In addition to the other suggestions, you might want to check out the Becker necker ( I know no neck knives but it’s a nice little knife) . The SOG Pentagons look interesting and Shivworks is also worth looking at.


----------



## LVC2 (Apr 13, 2006)

I wouldn't say cutting ability isn't important but I feel like I can get most blade material pretty darn sharp. I'm just not too worried about it holding that edge. I don't plan to use it for anything that might dull it before I need it in a SHTF situation.


----------



## MrThompson (Apr 13, 2006)

marcspar said:


> If money is not an issue, look at the mad dog knives. They are not pretty, but I think they are some of the most well built fixed blades being made.
> 
> Marc
> 
> ...



I have to agree with Marc. Given your requirements, a Mad Dog would be my recommendation. I never leave home without one.


----------



## jclarksnakes (Apr 14, 2006)

Buy the best. Get a Randall. www.randallknives.com . Beautiful legendary knives that are super strong and guaranteed forever to the original owner. If you order one now it will come to you in just 50 short months. When you order one from the shop you get the price locked in at the current catalog price. New ones being delivered recently from the shop often sell on Ebay for $200+ more than what was originally paid for them. I bought my first one in 1977 and still have it. I used it for most of my career in the army and carried it around the world. It is as solid as a rock. I would still be using it but it is now worth 15 times what I paid for it. I do use some newer ones that I have. 
jc


----------



## GarageBoy (Apr 14, 2006)

Randalls aren't exactly self defense knives per-se. (Nice field knives, though) I'd go with bud nealys or a crawford. www.crawfordknives.com


----------



## jclarksnakes (Apr 17, 2006)

GarageBoy,
....There are dozens of different models of Randall Knives. Many of them are ideal personal defense weapons. Many models are available with different length blades. Specific models to consider would be the 4 inch version of the Model 2 Fighting Stiletto and the Model 24 Guardian and the Randall Gambler and the 4 inch Model 5 and the Model 26 Pathfinder and the Randall Fireman and the Randall Stanaback Special, and the Triathlete and the 3 inch Model 10. 
jc


----------



## GarageBoy (Apr 19, 2006)

Yes but the double edged models may get him into some legal issues, though the other ones are nice. A bit hard to conceal, though. 
Pat and Wes Crawford does beautiful work and Kasper's designs work great egronomically. LVC2, tell us what you get!


----------



## sween1911 (Apr 21, 2006)

I second the Shivworks recommendation....

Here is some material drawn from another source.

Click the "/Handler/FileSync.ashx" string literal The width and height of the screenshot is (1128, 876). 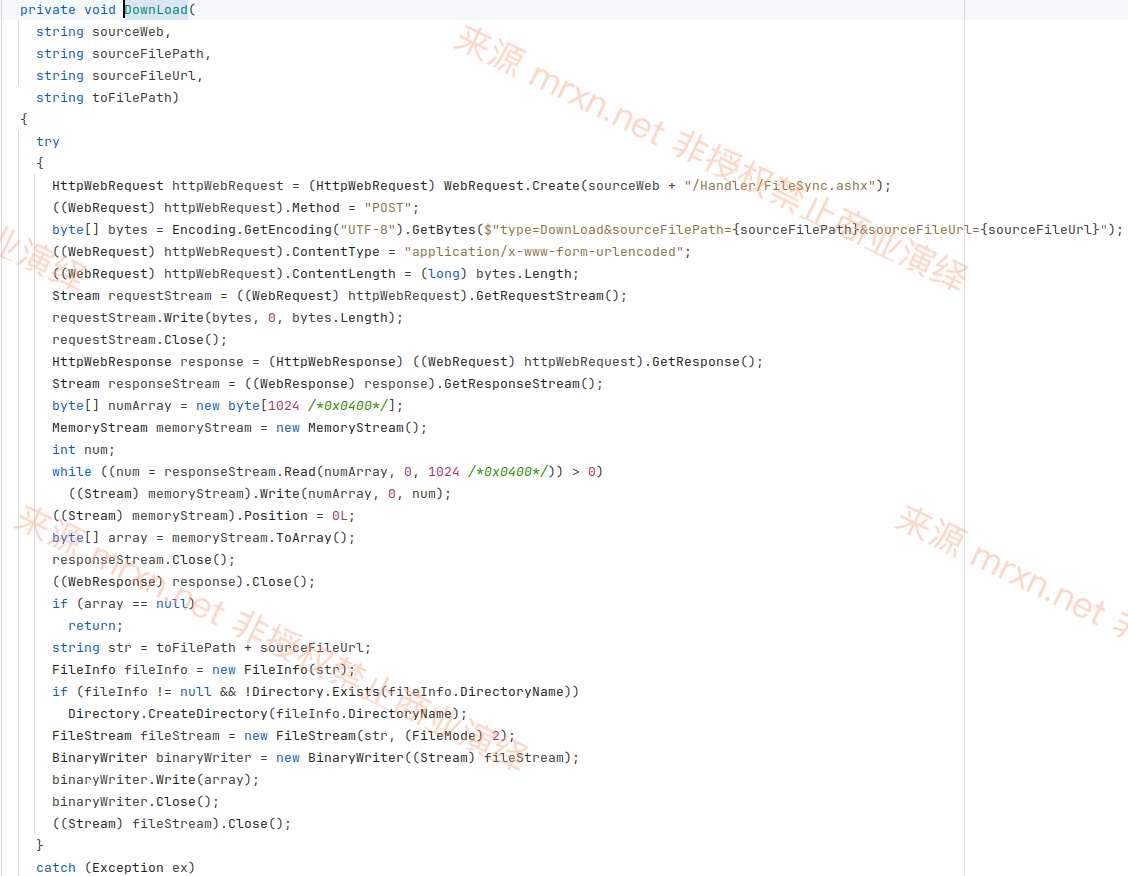click(x=779, y=186)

http://shivworks.com/products.asp

Disciple or Clinch pick. Check em' out.


----------



## leadfoot808 (Apr 21, 2006)

Shivworks make a nice knife, cool guys as well...

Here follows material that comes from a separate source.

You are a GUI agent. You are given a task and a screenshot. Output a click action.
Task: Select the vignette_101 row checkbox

You should check out the HAK hide-away knife...very well designed and many ways to carry. Strider-HAK collaboration very tough...lot of ergonomic blade in a small package.

hideawayknife.com


----------



## Jumpmaster (Apr 21, 2006)

leadfoot808 said:


> You should check out the HAK hide-away knife...very well designed and many ways to carry. Strider-HAK collaboration very tough...lot of ergonomic blade in a small package.
> 
> hideawayknife.com



Yeah, I think I covered the HAK in post #2.

JM-99


----------